European equities gained the most in nearly two weeks on optimism that coronavirus death tolls are falling in several hotspots of the health crisis.
The Stoxx Europe 600 Index was up 3% at 10:02 a.m. CET, led by automakers, travel and leisure and insurance sectors, while shares in defensive industries such as health care, utilities and telecoms underperformed. The benchmark index is still down 27% since February 19.
Fatalities in the state of New York fell for the first time, while Italy had the fewest deaths in more than two weeks, France reported the lowest number in five days and Spain’s tally fell for a third straight day. However, U.S. President Donald Trump warned that a “very horrendous” phase in the pandemic is approaching and companies are reducing their guidance and suspending dividends because of the economic damage from the virus.
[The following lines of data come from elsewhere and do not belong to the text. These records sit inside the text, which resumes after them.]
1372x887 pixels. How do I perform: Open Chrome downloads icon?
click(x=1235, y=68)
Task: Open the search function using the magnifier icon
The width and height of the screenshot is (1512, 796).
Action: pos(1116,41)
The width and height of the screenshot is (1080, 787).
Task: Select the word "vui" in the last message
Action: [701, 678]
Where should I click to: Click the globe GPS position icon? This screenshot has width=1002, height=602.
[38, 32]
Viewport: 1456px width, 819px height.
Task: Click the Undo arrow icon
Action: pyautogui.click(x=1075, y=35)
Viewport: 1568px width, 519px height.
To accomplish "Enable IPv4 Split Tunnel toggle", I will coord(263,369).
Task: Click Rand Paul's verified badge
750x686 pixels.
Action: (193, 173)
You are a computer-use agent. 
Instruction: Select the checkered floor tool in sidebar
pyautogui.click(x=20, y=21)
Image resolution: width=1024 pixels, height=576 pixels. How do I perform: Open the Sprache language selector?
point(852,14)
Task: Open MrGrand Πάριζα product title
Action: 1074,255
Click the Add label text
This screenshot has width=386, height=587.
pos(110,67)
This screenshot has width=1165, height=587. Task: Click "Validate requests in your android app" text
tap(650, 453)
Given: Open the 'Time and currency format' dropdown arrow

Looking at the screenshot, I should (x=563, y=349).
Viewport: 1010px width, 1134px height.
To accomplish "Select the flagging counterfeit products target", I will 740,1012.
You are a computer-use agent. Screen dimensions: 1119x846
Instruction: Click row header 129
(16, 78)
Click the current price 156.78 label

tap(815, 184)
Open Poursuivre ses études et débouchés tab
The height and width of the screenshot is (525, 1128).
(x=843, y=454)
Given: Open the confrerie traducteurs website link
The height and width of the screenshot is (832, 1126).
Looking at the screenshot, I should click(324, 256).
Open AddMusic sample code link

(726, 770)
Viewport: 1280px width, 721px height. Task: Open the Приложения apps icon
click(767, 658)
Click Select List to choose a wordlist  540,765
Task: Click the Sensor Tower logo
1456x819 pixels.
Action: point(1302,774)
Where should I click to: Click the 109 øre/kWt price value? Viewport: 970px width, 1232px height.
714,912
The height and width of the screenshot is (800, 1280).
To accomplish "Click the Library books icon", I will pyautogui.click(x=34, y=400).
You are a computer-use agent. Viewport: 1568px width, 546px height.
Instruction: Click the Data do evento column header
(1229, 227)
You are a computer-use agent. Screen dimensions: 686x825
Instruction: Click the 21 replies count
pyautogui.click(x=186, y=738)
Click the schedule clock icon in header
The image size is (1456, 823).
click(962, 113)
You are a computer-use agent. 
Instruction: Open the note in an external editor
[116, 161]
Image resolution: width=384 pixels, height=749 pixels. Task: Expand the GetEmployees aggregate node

“Investors are focusing on the optimism that there’s a stabilisation in the rate of deaths from the virus and on the first-quarter reporting season where they hope to get more visibility,” said Ulrich Urbahn, head of multi-asset strategy and research at Joh Berenberg Gossler & Co. “In the long term, there are many reasons not to be too pessimistic: in addition to the massive stimulus measures and the enormous relative attractiveness of equities, the dry powder of many investors — the holdings in money-market funds — have reached a record level.”
Despite the market’s rebound since a low hit in mid-March, Citigroup Inc. strategists remain cautious on the outlook for stocks, keeping a defensive sector allocation. “We expect global EPS (earnings-per-share) to fall by around 50% in 2020, which is probably not yet reflected in equity markets,” strategists led by Robert Buckland wrote in a note.